▶ [What to do]: Please copy the listing below verbatim, starting at the line that contains "Task: Select month 7 under 1999" and stopping after the line that contains "click(x=59, y=271)". Leave out the pictures.

--*--

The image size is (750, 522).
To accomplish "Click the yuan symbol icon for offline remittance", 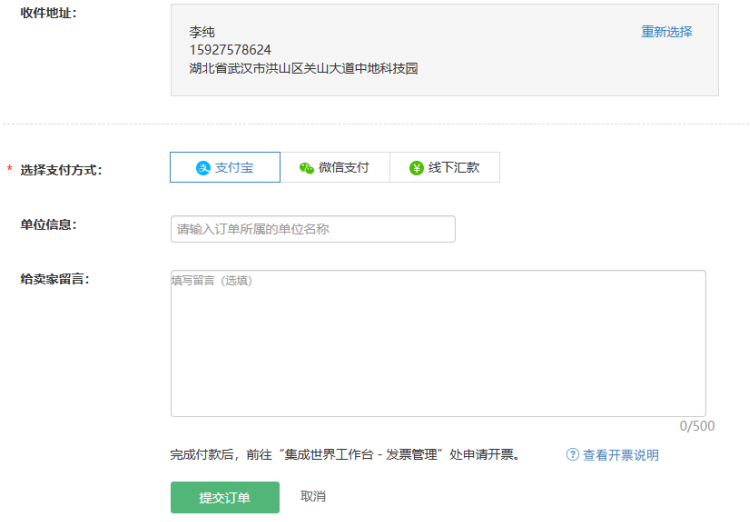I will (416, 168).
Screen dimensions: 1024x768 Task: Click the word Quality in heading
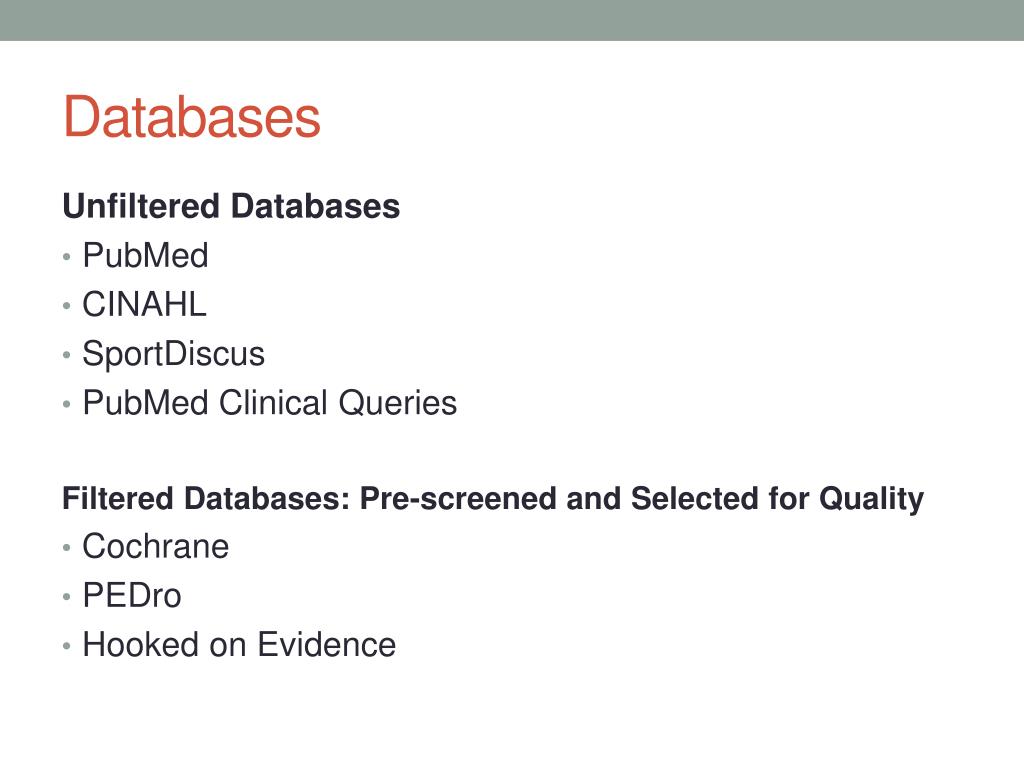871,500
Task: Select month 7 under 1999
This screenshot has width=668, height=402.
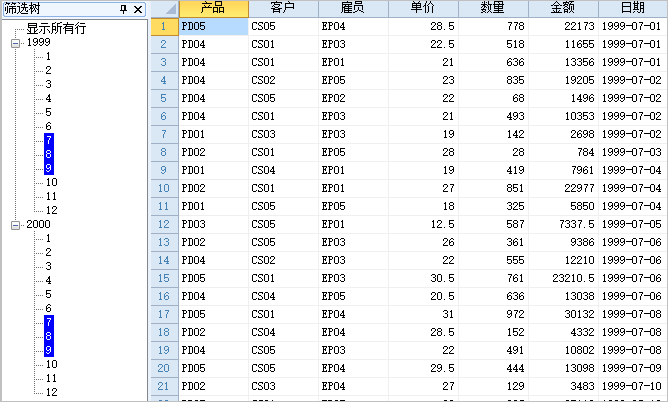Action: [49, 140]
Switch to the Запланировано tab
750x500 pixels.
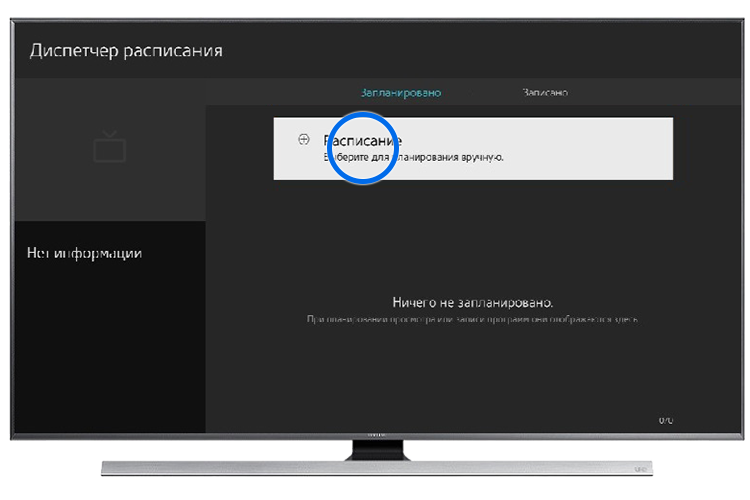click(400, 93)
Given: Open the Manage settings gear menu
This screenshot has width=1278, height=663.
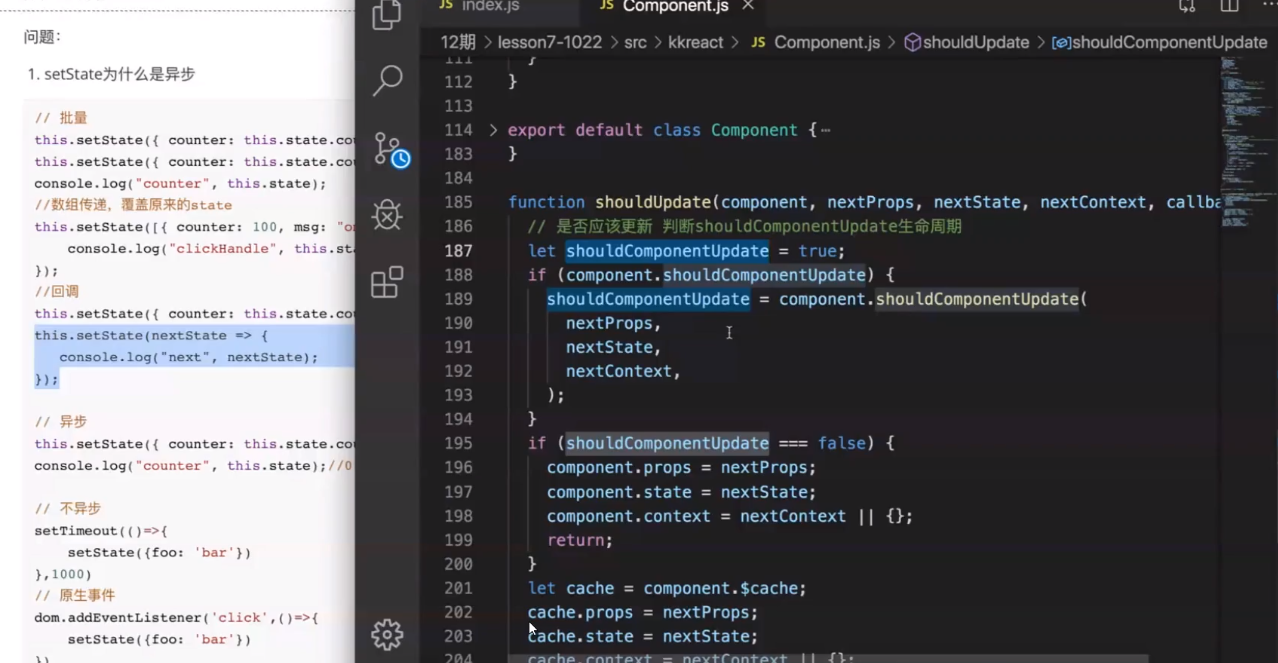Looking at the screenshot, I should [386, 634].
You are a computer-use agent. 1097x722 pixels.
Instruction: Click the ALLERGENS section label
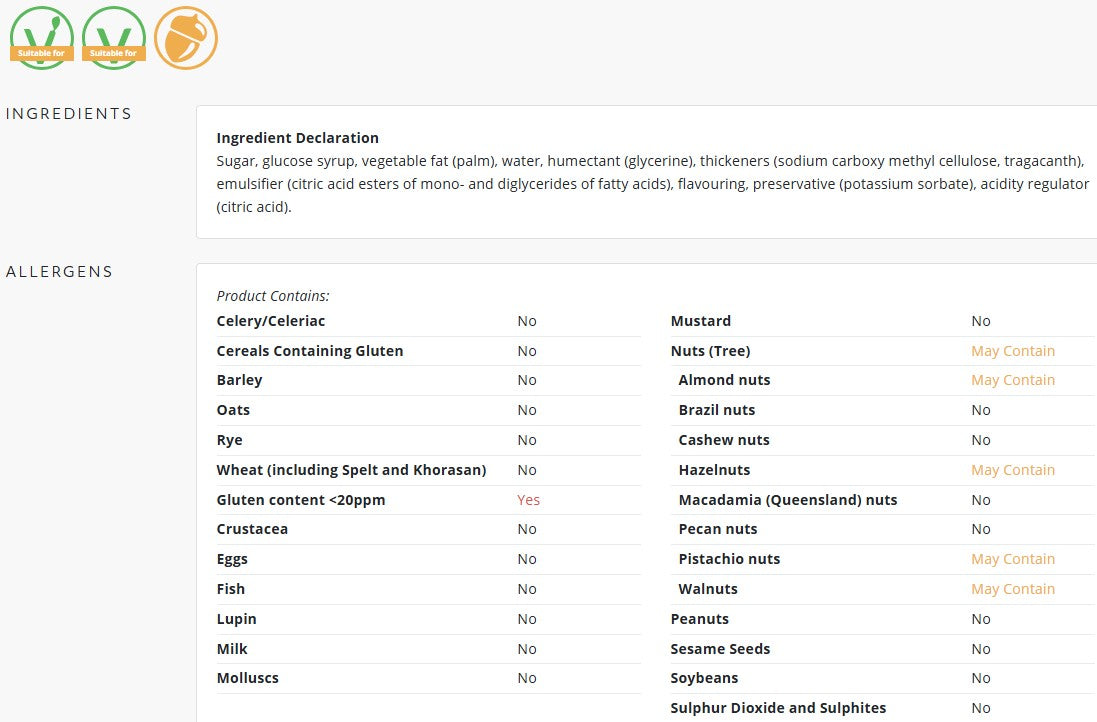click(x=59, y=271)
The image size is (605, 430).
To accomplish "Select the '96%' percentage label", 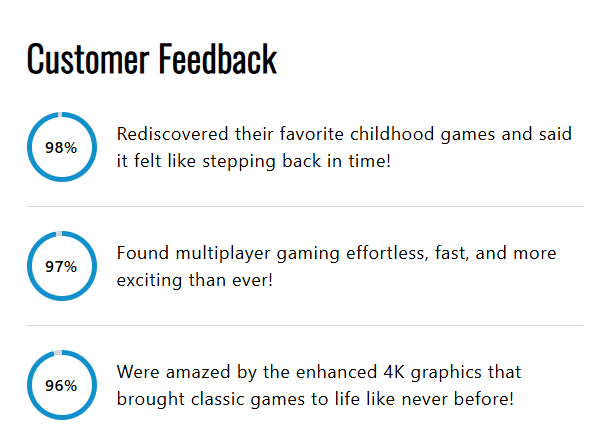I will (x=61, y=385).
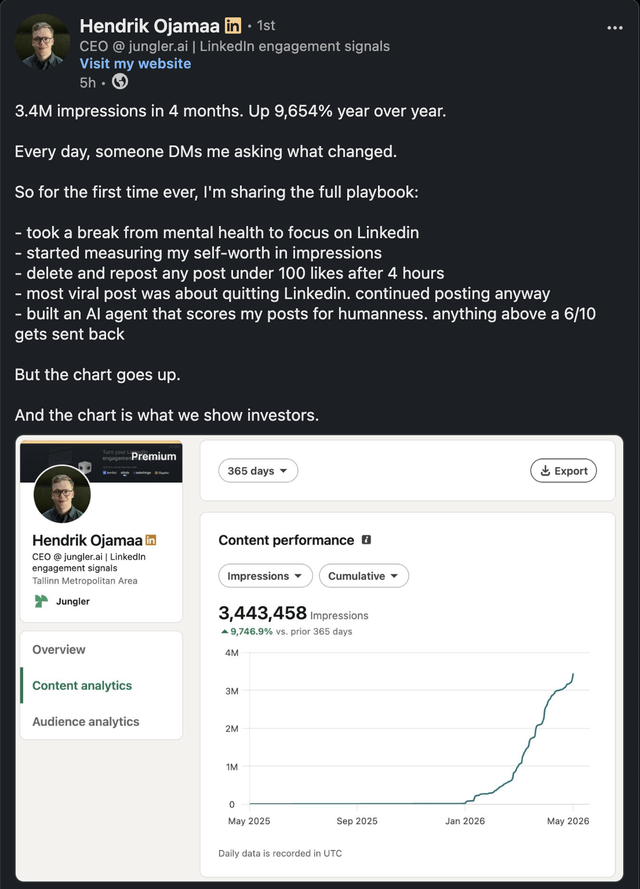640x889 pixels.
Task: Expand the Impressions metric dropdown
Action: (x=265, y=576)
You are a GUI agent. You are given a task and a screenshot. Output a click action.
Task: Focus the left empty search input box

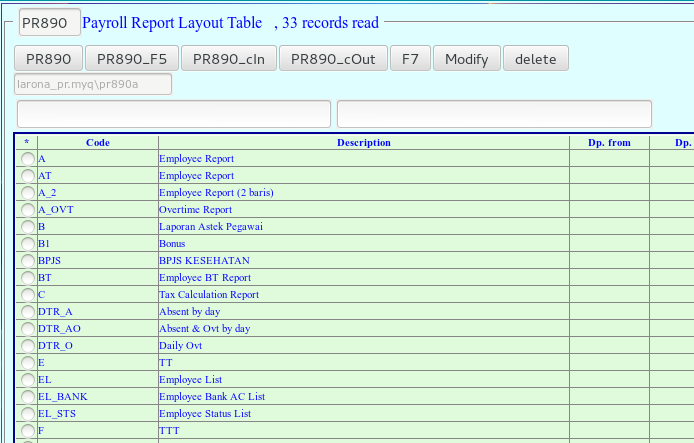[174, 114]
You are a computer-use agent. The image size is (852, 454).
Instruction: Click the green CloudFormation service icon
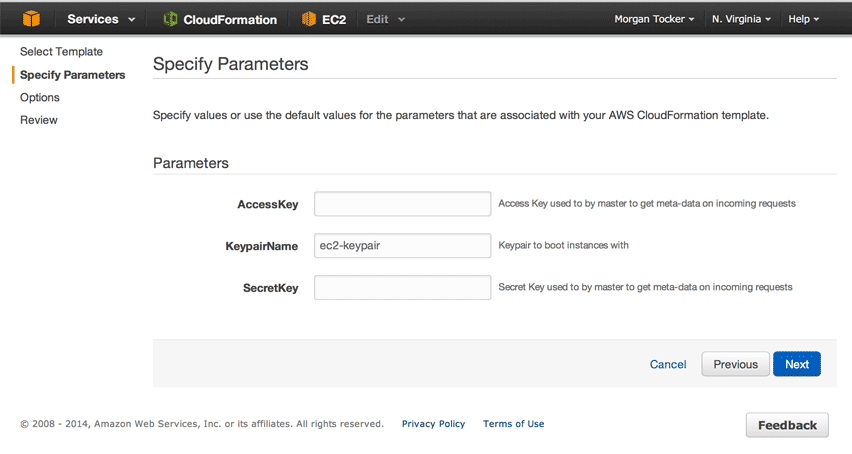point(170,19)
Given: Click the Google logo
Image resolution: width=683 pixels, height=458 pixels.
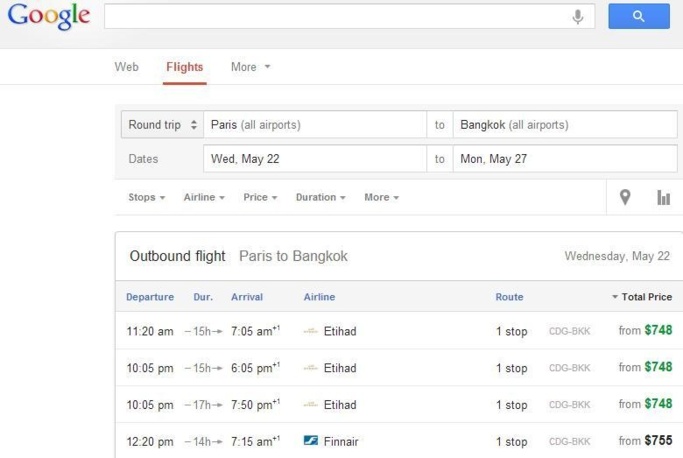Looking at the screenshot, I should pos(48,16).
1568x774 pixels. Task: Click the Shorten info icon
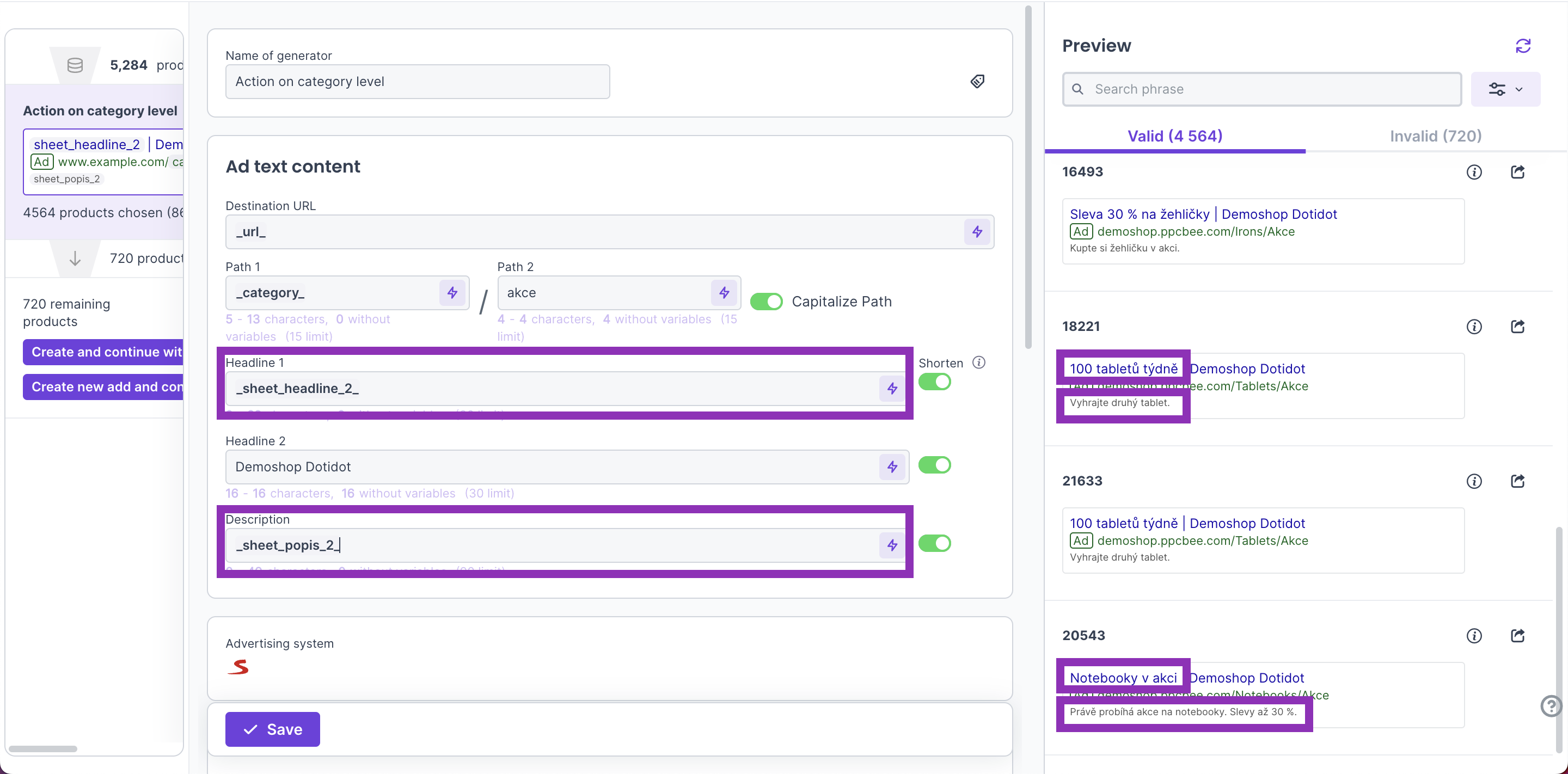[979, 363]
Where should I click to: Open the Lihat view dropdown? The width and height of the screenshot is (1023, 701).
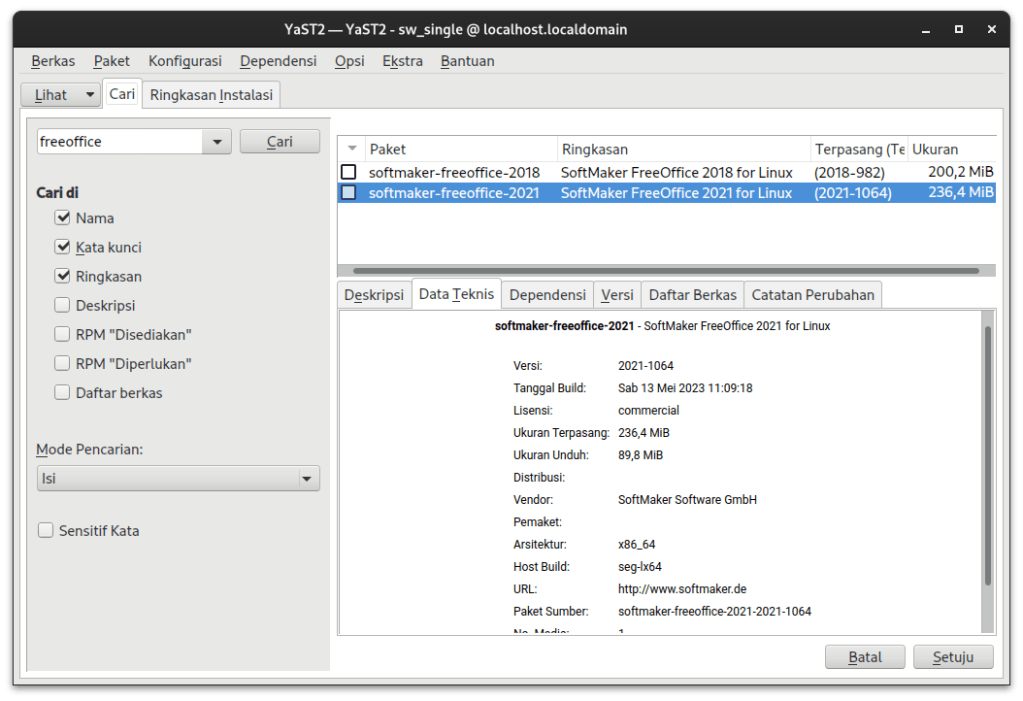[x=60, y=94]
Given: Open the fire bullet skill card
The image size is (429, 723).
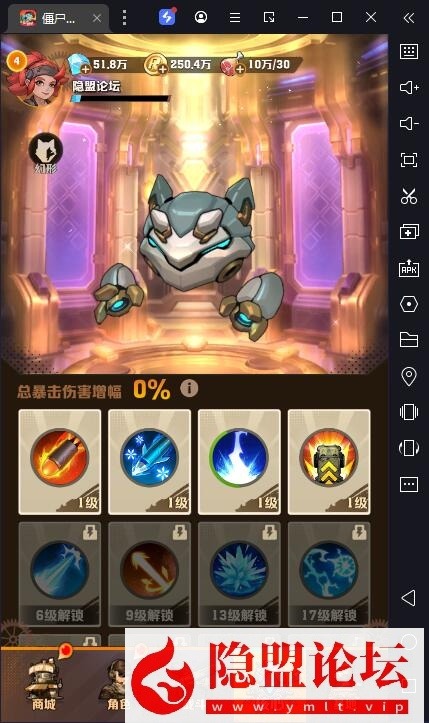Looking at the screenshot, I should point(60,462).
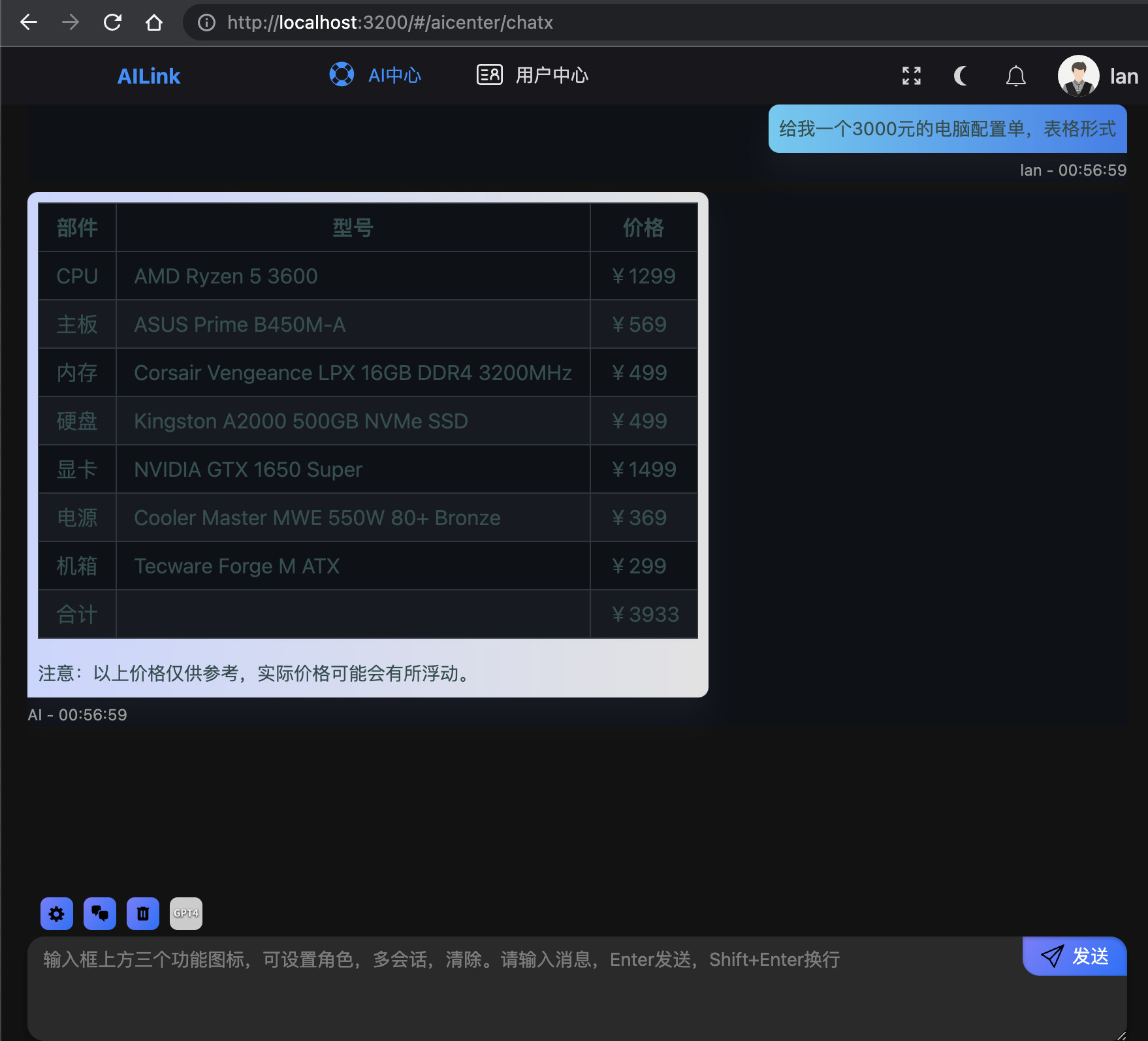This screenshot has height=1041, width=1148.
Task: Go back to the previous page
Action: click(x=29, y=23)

--*--

▶ [Expected answer]:
Task: Select month 7 under 1999
This screenshot has width=668, height=402.
Action: [49, 140]
Switch to the Запланировано tab
750x500 pixels.
click(400, 93)
Given: Open the Manage settings gear menu
This screenshot has width=1278, height=663.
Looking at the screenshot, I should [386, 634].
You are a computer-use agent. 1097x722 pixels.
Instruction: Click the ALLERGENS section label
click(x=59, y=271)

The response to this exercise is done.